EXCERPT:
►

A heating device for producing carbon fibers from a thread-shaped fiber starting material, wherein the heating device has a central tubular induction heating element through which the fiber starting material is moved. The tubular induction heating element is surrounded by thermal insulation. At least one mid- to high-frequency induction coil is provided outside the thermal insulation, and an inert gas flows through the central induction heating element, in particular, for carbonizing and/or graphitizing the fiber starting material. For energy optimization, a first and a second tube element is provided on the outer side of the thermal insulation. The elements are made of material that is transparent to the induction field of the mid- to high-frequency induction coil and are spaced apart from one another by an annular gap through which the inert gas flows.

Claims

exact text as granted — not AI-modified
The invention claimed is: 
     
       1. A heating device for producing carbon fibers from a threadlike fiber starting material, wherein the heating device comprises a central tubular induction heating element through which the fiber starting material is moved, the tubular induction heating element is surrounded by a thermal insulation, the heating device is an induction coil outside the thermal insulation and the central tubular induction heating element receives a flow of inert gas, wherein
 a heating source is formed by at least one medium to high frequency induction coil, and on the outside of the thermal insulation there are provided a first and a second tube element of material transparent to the induction field of the induction coil, which are separated from each other by an annular gap, through which the inert gas flows, the inert gas is guided in counter flow through the annular gap between the first and the second tube element and through the central tubular induction heating element, wherein at the two axially opposite ends of the central tubular induction heating element and the first and second tube element there is provided a cover element each time, wherein the one cover element is provided for the diverting of the inert gas from the annular gap between the first and the second tube element to the central tubular induction heating element and the other cover element for the introducing of the inert gas into the annular gap between the first and the second tube element and for bringing the inert gas out from the central tubular induction heating element.

◄

EXTRACTED INFORMATION:

►

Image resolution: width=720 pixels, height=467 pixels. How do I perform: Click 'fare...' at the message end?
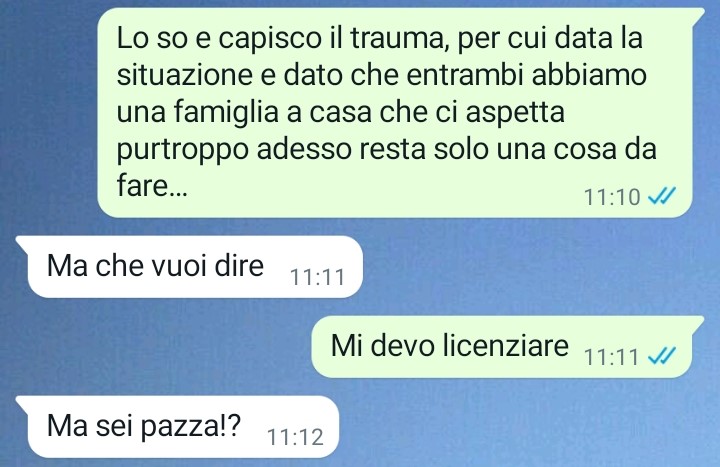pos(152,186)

◄
►

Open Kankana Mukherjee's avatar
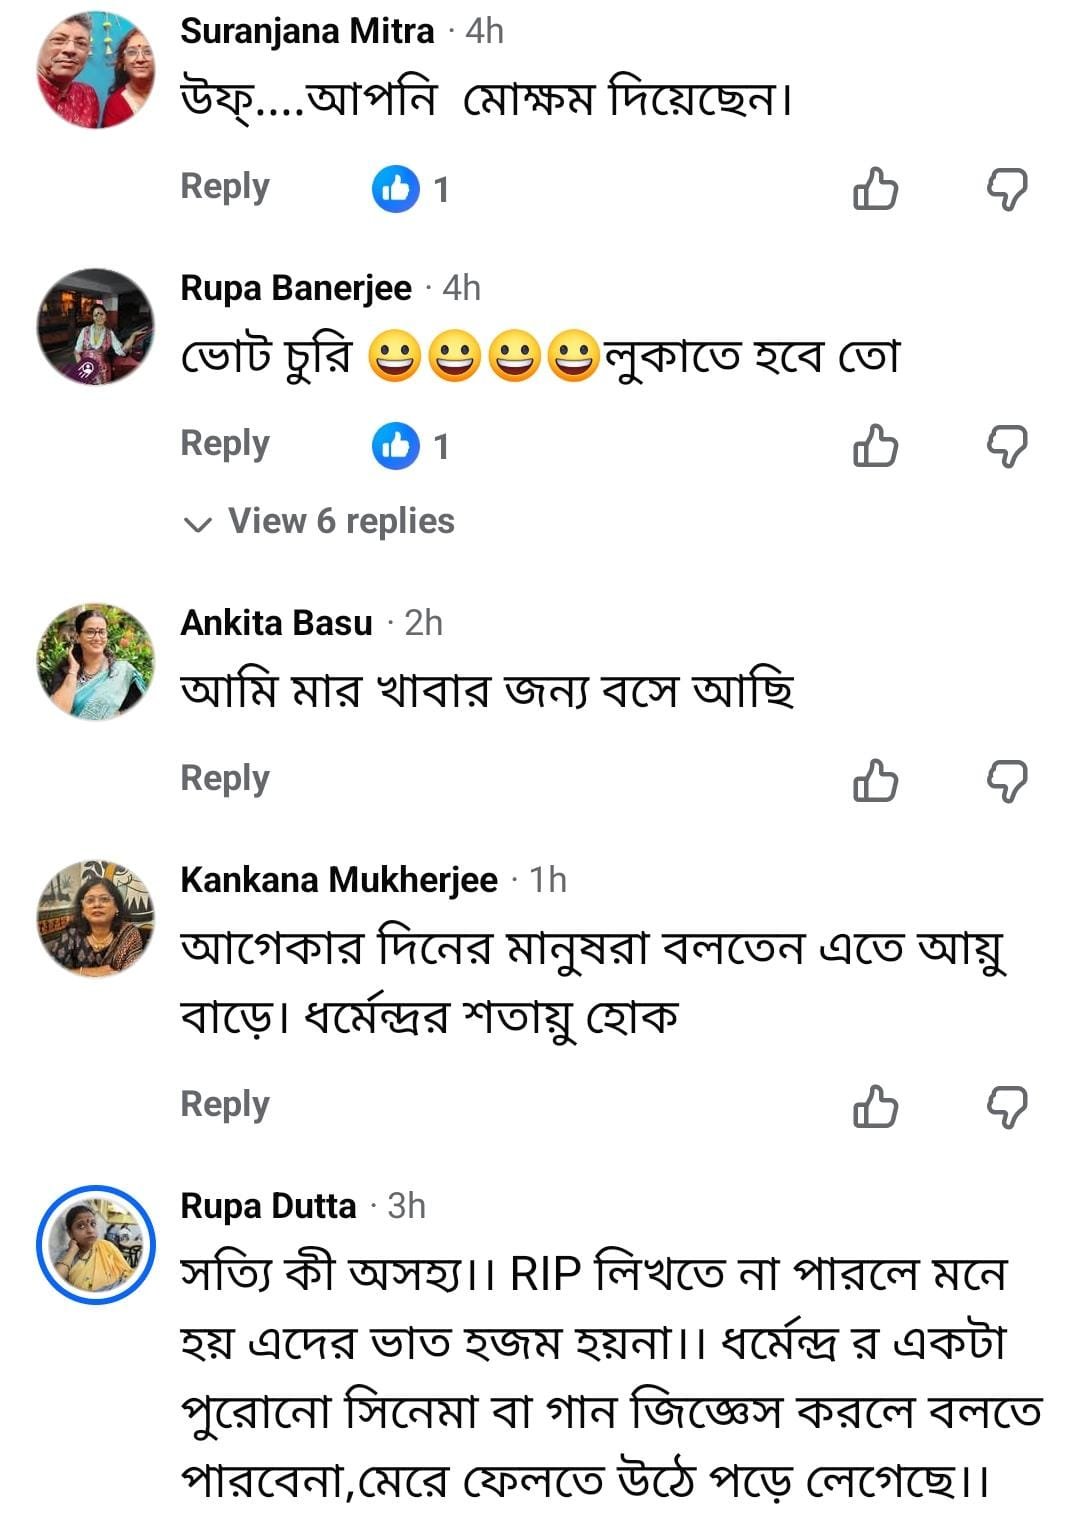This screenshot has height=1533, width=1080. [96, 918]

◄

STATED TASK:
Answer these questions about the heating device excerpt:
(a) What surrounds the central tubular induction heating element?
(b) What kind of material are the first and second tube elements made of?
(c) In what manner is the inert gas guided through the annular gap and the central tubular induction heating element?

FULL SOLUTION:
(a) Thermal insulation.
(b) Material that is transparent to the induction field of the induction coil.
(c) In counter flow.